Not only this, but it’s an ever changing world. Companies are always looking to improve, expand or increase something. You might find yourself having to get to grips with new technology, new systems and might even worry that eventually they’ll start looking for new staff, leaving you feeling vulnerable and at risk. You might start to feel unsure about the changes you’re facing at work, and worried about your place and role with the company. This level of uncertainty can lead to increased stress which you might feel you lack the ability to control as you don’t have the answers you need.
Management is key
For senior management, resilience is the key to being adaptable. It can help you to view change as an opportunity and to learn from those things that didn’t work, rather than remaining fixed in one direction or feeling defeated in the wake of failure. It isn’t just about recovering quickly, but the consequential learning is just as valuable. Knowing and preparing for the possibility of setbacks to occur is a huge part of acquiring and utilising resilience.
You can Increase your Resilience by:
Building relationships: Maintain close contact with those around you who you trust. Being able to rely on the right people, with the assurance that they’ll be there for you, can prove vital in getting you through hardship.
Taking the learning out of crises: When things go wrong, take the positive learning that comes out of the situation and do not to fall into ‘victim’ mode. It may not always be recognisable immediately, however pinpointing what you can to make you grow will make you stronger, wiser, and tougher.

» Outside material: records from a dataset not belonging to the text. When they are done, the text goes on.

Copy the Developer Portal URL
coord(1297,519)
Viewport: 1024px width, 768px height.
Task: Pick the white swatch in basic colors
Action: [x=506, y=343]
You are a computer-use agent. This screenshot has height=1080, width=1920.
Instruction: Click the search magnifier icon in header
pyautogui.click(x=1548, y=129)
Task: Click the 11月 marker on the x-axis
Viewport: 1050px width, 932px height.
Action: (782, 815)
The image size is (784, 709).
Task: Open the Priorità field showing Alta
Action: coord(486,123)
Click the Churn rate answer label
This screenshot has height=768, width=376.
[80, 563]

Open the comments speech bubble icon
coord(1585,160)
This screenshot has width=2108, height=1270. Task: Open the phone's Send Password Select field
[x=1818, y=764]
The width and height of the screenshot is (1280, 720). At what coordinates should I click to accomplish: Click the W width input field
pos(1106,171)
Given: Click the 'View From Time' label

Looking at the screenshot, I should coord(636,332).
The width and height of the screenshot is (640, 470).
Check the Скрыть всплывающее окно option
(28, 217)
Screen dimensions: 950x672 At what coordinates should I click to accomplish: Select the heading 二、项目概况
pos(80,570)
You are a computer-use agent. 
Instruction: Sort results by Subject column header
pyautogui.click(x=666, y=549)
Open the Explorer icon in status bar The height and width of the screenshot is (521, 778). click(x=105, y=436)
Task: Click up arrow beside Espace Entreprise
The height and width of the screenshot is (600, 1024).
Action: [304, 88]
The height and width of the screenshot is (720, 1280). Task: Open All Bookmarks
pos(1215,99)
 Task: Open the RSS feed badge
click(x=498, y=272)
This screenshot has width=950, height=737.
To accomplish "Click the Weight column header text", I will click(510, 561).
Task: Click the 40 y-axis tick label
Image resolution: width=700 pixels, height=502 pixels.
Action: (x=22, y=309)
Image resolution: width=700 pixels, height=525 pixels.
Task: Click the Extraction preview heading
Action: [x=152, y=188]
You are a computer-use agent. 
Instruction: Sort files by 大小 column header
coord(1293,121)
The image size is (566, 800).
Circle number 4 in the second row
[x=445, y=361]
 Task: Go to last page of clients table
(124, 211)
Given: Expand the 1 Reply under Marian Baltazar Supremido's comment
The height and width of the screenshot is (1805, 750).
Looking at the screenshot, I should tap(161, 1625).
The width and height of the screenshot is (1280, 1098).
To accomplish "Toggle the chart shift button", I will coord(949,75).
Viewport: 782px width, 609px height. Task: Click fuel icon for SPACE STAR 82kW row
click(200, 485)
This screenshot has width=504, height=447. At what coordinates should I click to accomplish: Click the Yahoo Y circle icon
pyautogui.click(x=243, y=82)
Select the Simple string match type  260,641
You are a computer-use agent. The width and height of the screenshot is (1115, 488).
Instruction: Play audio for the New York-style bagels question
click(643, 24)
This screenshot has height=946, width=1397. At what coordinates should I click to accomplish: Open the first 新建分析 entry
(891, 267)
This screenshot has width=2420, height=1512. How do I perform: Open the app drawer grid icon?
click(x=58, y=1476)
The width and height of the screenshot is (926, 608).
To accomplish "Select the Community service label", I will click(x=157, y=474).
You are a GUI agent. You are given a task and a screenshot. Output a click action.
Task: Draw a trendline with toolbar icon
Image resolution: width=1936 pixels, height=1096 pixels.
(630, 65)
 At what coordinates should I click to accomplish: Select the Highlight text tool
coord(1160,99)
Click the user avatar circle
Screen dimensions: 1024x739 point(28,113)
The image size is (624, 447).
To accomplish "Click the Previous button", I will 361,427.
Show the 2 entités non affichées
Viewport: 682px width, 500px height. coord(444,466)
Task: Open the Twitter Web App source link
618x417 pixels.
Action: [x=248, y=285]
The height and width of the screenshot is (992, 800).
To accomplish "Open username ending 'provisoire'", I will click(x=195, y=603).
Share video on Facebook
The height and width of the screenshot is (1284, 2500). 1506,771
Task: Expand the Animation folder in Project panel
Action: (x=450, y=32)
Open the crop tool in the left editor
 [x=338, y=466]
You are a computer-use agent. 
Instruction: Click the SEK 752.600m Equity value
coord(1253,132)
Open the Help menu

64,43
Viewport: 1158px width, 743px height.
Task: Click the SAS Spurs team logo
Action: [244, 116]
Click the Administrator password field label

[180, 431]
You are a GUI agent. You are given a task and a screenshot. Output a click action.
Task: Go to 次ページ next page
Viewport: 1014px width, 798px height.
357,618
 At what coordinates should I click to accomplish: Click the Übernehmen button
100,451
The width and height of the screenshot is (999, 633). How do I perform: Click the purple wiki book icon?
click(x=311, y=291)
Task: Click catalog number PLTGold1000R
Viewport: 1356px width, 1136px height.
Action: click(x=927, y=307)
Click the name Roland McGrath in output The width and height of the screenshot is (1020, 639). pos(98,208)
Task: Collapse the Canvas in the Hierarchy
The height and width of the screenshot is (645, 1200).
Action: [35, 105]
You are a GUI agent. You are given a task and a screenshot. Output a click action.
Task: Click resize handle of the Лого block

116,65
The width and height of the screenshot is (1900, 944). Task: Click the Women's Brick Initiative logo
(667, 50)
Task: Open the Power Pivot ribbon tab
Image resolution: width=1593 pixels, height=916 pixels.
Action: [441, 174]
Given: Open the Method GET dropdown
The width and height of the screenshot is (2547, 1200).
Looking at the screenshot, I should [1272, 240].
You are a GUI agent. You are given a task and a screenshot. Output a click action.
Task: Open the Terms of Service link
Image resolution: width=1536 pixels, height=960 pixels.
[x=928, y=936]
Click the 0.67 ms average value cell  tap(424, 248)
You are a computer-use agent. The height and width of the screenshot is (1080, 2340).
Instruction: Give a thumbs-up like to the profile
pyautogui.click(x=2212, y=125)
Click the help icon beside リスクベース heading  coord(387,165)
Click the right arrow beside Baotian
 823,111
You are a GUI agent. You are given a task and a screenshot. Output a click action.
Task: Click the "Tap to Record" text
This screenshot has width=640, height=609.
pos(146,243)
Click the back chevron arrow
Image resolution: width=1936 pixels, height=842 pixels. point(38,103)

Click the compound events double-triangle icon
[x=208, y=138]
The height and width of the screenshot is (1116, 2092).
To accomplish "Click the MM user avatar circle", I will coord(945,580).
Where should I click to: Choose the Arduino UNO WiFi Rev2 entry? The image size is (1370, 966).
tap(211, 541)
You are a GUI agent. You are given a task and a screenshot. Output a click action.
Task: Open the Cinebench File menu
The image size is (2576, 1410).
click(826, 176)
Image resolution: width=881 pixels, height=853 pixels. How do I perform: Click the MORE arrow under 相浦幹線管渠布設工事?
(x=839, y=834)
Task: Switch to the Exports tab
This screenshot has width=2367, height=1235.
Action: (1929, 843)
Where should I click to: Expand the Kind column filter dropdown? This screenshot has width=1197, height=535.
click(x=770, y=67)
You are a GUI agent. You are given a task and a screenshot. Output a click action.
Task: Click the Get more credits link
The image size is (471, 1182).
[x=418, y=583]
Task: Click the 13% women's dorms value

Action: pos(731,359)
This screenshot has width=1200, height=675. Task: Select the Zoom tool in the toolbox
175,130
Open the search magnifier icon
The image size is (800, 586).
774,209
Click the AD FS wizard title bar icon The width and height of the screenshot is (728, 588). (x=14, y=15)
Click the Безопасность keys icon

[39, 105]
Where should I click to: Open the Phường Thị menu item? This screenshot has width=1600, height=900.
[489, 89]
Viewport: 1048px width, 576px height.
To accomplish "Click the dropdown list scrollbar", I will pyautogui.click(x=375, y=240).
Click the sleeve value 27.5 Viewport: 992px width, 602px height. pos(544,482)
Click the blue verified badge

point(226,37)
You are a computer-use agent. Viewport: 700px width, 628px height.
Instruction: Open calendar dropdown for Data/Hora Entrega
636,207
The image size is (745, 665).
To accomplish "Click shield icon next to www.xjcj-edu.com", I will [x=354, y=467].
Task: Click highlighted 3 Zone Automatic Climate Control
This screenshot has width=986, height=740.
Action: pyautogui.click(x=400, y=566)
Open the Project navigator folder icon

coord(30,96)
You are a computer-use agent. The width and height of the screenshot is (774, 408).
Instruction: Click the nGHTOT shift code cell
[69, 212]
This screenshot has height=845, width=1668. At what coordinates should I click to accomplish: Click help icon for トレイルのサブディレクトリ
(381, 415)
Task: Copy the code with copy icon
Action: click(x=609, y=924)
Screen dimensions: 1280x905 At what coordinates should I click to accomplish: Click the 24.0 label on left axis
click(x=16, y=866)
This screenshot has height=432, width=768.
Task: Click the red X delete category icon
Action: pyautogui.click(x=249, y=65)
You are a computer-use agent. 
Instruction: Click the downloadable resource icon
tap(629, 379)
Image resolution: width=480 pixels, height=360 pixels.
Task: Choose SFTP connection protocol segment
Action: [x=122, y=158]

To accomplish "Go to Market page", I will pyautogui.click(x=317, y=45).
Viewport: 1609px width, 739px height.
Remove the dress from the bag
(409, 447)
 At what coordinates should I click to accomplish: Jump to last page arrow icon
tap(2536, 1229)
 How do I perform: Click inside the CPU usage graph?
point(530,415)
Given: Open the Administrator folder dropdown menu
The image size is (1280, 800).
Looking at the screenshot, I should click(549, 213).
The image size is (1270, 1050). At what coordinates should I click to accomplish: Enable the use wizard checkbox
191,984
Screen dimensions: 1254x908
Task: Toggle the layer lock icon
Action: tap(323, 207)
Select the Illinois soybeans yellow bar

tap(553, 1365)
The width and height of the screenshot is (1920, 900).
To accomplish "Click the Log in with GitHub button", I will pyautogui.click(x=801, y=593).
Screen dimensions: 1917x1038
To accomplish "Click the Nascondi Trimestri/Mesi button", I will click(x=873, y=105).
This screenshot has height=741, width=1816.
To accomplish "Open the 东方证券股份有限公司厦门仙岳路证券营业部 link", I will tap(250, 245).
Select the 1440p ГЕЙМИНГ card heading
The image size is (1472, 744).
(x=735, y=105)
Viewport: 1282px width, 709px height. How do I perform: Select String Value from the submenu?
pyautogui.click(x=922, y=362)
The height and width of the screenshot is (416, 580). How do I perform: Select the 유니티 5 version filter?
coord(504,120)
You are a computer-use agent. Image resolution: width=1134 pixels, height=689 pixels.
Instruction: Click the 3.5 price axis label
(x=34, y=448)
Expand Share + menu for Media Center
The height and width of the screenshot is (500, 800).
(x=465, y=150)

Accepting that change is part of living: Nothing stands still – that’s life. This is why running from or resisting change is not an option. At some point in your life, you will have to face it. Acknowledging it and accepting it is the first step.
Focusing on your goals: Never lose sight of where you want to be, both now and in the future. Other things or people may take priority now and again but remember what you want and remember why you want it.
Taking action: You will always feel better by taking control of the situation, however insignificant it may be. Many people become more stressed and unable to deal with a given situation because they feel helpless. Don’t be a result, be the force.
Keeping things in perspective: Don’t let one bad situation affect your overall view of life. It is normal to feel disappointed, but you should not be defeated. Life has plenty to offer, good and bad, so keep this in the back of your mind whilst you ride out the bad.
Practising mindfulness: This mind-body approach will help you to change the way that you think and feel about stressful experiences. Much of our stress is caused by worrying about the future or over-analysing the past. Mindfulness teaches us to be present, meaning you have nothing to think about besides that very moment.
Looking after yourself: Eat and sleep well. Exercise regularly and take time out for those things that you really enjoy. Mix with positive people who will make you feel good about yourself. Neglecting self-care will only make you feel even worse.
Key Learning Points
• Being resilient means that you know you have the capacity to bounce-back!
• Resilience is hugely important in the workplace as it requires and promotes the ability to adapt, to remain inspiring and motivating through difficult times, to collaborate and encourage those in your team, and to embrace and respond positively to changes.
• Resilience enables you to take the reins of your own mental and physical health and wellbeing and determines how you react to events outside of your control.
• Resilience is the best form of defence for you and your organisation.